SELECT c.Name  AS CountryName,
       ci.Name AS CapitalName
FROM Country AS c
INNER JOIN City AS ci
  ON c.Capital = ci.ID;
"
country_capital <- dbGetQuery(con, qry)
head(country_capital)

Task 4.4

  1. Modify the query above to return only Asian countries (c.Continent = 'Asia').
  2. Modify it again to return only African countries, sorted by CountryName.
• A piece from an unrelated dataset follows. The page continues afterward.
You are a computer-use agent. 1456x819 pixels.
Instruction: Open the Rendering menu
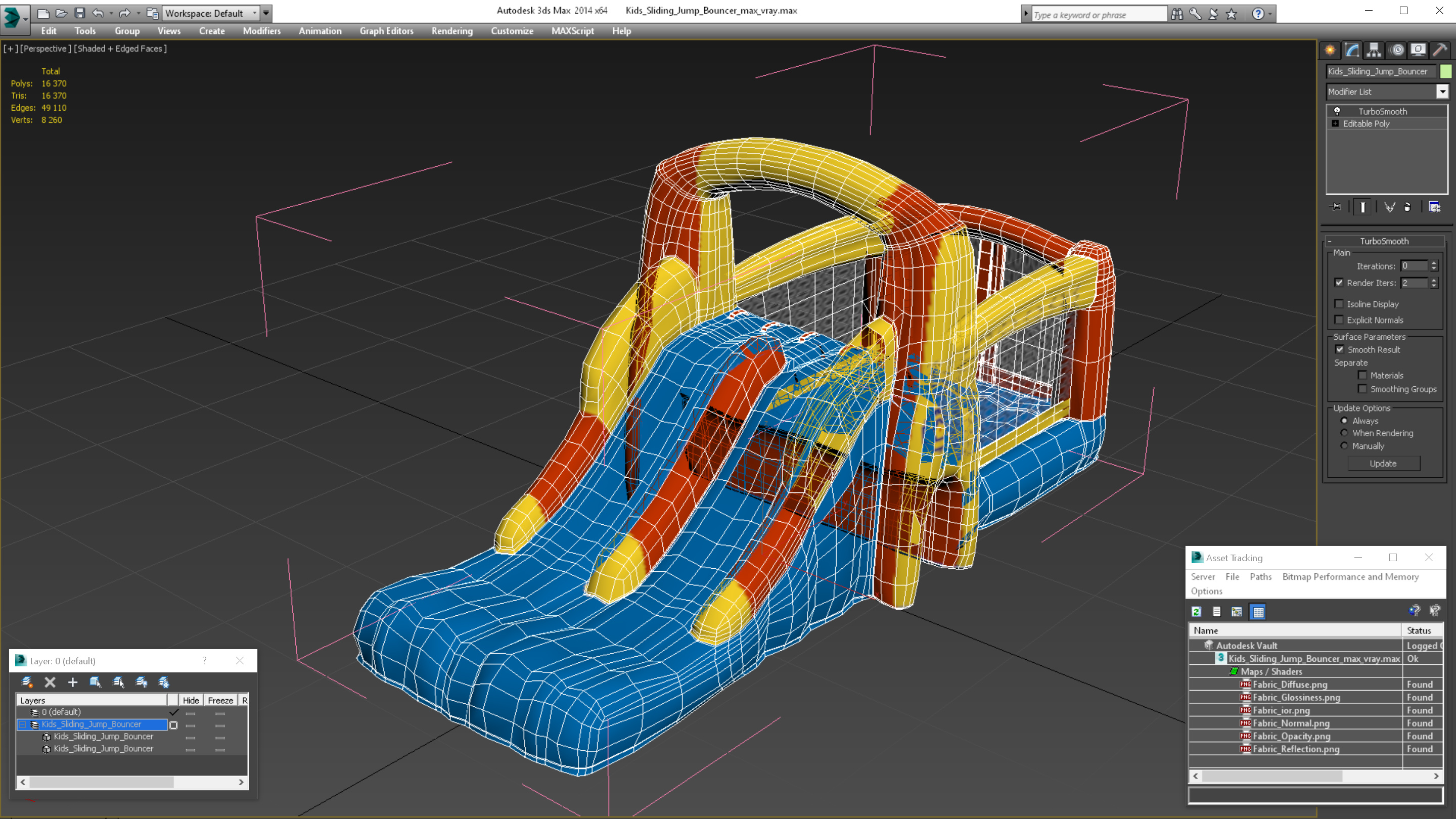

4.5 Countries where people speak a given language

SQL tasks (adapted):

  • display all countries where people speak Polish,
  • display all languages spoken in Spain,
  • display countries that became independent after 1900 and have Spanish as an official language,
    then repeat for French and English.

Example for countries where people speak Polish:

qry <- "
SELECT c.Name AS CountryName
FROM Country AS c
INNER JOIN CountryLanguage AS cl
  ON c.Code = cl.CountryCode
WHERE cl.Language = 'Polish';
"
polish_countries <- dbGetQuery(con, qry)
polish_countries

Task 4.5

  1. Write and run a query that lists all languages spoken in Spain.
  2. Write and run a query that lists countries which became independent after 1900 (IndepYear > 1900) and for which Language = 'Spanish' and IsOfficial = 'T'.
  3. Repeat step 2 for French and English.

5. Disconnecting

When you finish working with the database, always close the connection:

dbDisconnect(con)

If you are using RStudio, it is also a good idea to clear the environment or restart R before the next lab.